35 535 Herimplementatie van onderdelen van het kaderbesluit van de Raad van de Europese Unie betreffende het Europees aanhoudingsbevel en de procedures van overlevering tussen de lidstaten van de Europese Unie (wijziging van de Overleveringswet)

Nr. 5 BRIEF VAN DE MINISTER VAN JUSTITIE EN VEILIGHEID

Aan de Voorzitter van de Tweede Kamer der Staten-Generaal

Den Haag, 20 juli 2020

Heden is aan uw Kamer het voorstel van wet inzake de herimplementatie van onderdelen van het kaderbesluit van de Raad van de Europese Unie betreffende het Europees aanhoudingsbevel en de procedures van overlevering tussen de lidstaten van de Europese Unie aangeboden (Kamerstuk 35 535). De regering is, mede naar aanleiding van het advies van de Afdeling advisering van de Raad van State, tot de conclusie gekomen dat het nodig is een verdergaande wijziging van artikel 6 van de Overleveringswet door te voeren dan thans in het voorstel van wet is voorzien. Niet alleen de door de Afdeling in haar advies aangehaalde arresten van 6 oktober 2019 in de zaak C-123/08 Wolzenburg, ECLI:EU:C:2009:616 en van 29 juni 2017 in de zaak C-579/15 Poplawski, ECLI:EU:C:2017:503, maar ook het na ontvangst van het advies van de Afdeling gewezen arrest van 25 juni 2019 in de vervolgzaak Poplawski C-573/17, ECLI:EU:C:2019:530 geven daartoe alle aanleiding.

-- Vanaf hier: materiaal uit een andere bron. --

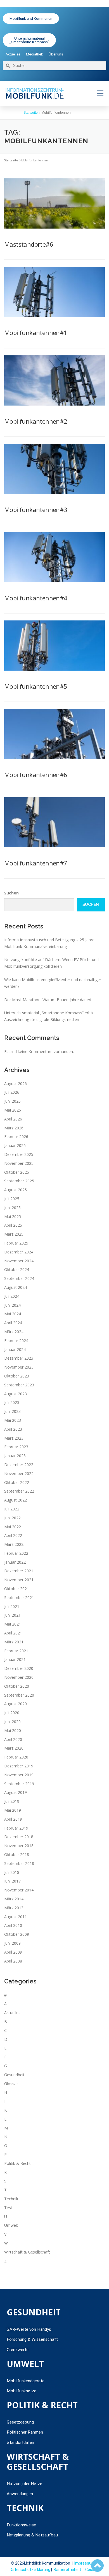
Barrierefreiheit (67, 2569)
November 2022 (19, 1473)
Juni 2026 (12, 1101)
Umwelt (11, 2225)
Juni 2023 (12, 1411)
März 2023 (13, 1438)
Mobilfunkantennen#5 (35, 686)
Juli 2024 (11, 1296)
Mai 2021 (12, 1624)
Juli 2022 (11, 1509)
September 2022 (19, 1491)
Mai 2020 (12, 1730)
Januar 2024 (15, 1349)
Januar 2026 (15, 1145)
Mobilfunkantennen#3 (35, 509)
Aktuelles (13, 54)
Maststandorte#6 (28, 244)
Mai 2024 (12, 1313)
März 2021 (13, 1641)
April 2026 (13, 1119)
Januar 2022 (15, 1562)
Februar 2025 (16, 1243)
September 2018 (19, 1863)
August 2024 (15, 1287)
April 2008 (13, 1961)
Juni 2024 (12, 1305)
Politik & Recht (17, 2163)
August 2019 (15, 1792)
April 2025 (13, 1225)
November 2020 (19, 1677)
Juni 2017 (12, 1881)
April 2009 (13, 1952)
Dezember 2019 (18, 1766)
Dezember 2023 (18, 1358)
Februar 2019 (16, 1828)
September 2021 (19, 1597)
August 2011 (15, 1916)
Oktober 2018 (16, 1854)
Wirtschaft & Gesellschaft (27, 2252)
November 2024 (19, 1260)
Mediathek (34, 54)
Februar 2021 (16, 1650)
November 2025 (19, 1163)
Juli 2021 (11, 1606)
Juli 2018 (11, 1872)
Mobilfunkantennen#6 (35, 774)
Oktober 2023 (16, 1376)
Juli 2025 (11, 1198)
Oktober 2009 (16, 1934)
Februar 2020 (16, 1757)
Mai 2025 (12, 1216)
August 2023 (15, 1393)
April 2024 (13, 1322)
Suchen (11, 893)
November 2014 (19, 1890)
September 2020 (19, 1695)
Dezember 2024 (18, 1252)
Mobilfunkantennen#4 (35, 598)
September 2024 (19, 1278)
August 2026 (15, 1083)
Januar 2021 (15, 1659)
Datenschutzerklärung (30, 2569)
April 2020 (13, 1739)
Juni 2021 (12, 1615)
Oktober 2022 (16, 1482)
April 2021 (13, 1633)
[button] (100, 93)
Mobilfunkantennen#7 (35, 863)
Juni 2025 (12, 1207)
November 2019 (19, 1774)
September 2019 (19, 1783)
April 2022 (13, 1535)
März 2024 (13, 1331)
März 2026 (13, 1128)
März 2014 (13, 1898)
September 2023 (19, 1385)
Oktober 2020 (16, 1686)
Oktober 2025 (16, 1172)
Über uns (56, 54)
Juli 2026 (11, 1092)
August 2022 (15, 1500)
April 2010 (13, 1925)
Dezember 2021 (18, 1570)
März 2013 (13, 1907)
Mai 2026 (12, 1110)
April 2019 (13, 1819)
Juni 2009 (12, 1943)
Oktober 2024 (16, 1269)
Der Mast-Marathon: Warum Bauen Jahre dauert (48, 999)
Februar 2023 (16, 1446)
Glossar (11, 2083)
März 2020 (13, 1748)
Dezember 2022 (18, 1464)
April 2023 (13, 1429)
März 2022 (13, 1544)
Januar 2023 (15, 1455)
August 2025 (15, 1189)
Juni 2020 (12, 1721)
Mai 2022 (12, 1526)
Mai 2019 (12, 1810)
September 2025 (19, 1180)
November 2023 (19, 1367)
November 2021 (19, 1579)
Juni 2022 (12, 1517)
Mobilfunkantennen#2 (35, 421)
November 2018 (19, 1845)
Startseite (30, 113)
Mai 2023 (12, 1420)
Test (8, 2207)
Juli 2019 (11, 1801)
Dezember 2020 (18, 1668)
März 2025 (13, 1234)
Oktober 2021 (16, 1588)
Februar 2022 (16, 1553)
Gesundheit (14, 2074)
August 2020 (15, 1703)
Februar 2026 (16, 1136)
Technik (11, 2198)
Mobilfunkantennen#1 (35, 332)
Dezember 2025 (18, 1154)
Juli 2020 (11, 1712)
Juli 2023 (11, 1402)
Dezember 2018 (18, 1836)
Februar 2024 (16, 1340)
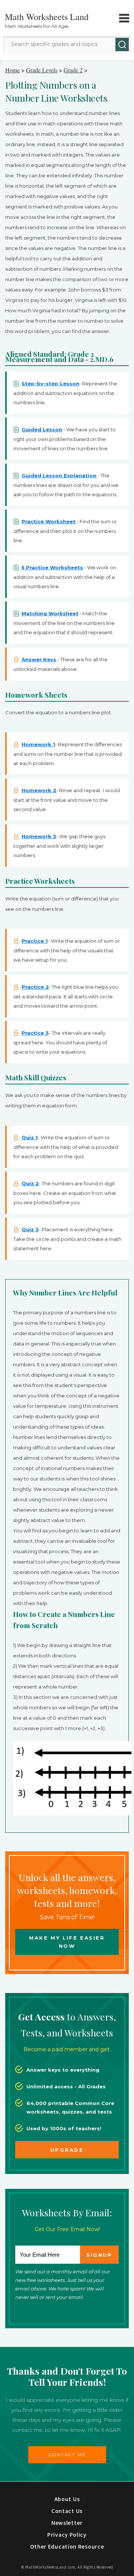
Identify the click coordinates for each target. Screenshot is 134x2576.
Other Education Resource (67, 2546)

Deze wijzigingen van artikel 6 van de Overleveringswet worden op dit moment voorbereid en zullen in een nota van wijziging worden opgenomen. Gezien de reikwijdte en de strekking van de voorgenomen wijziging is de regering voornemens om hierover eerst de daarvoor in aanmerking komende organisaties te consulteren. Daarna zal deze nota van wijziging aan de Afdeling advisering voor advies worden voorgelegd. Dit advies, het nader rapport en de nota van wijziging worden vervolgens aan uw Kamer aangeboden.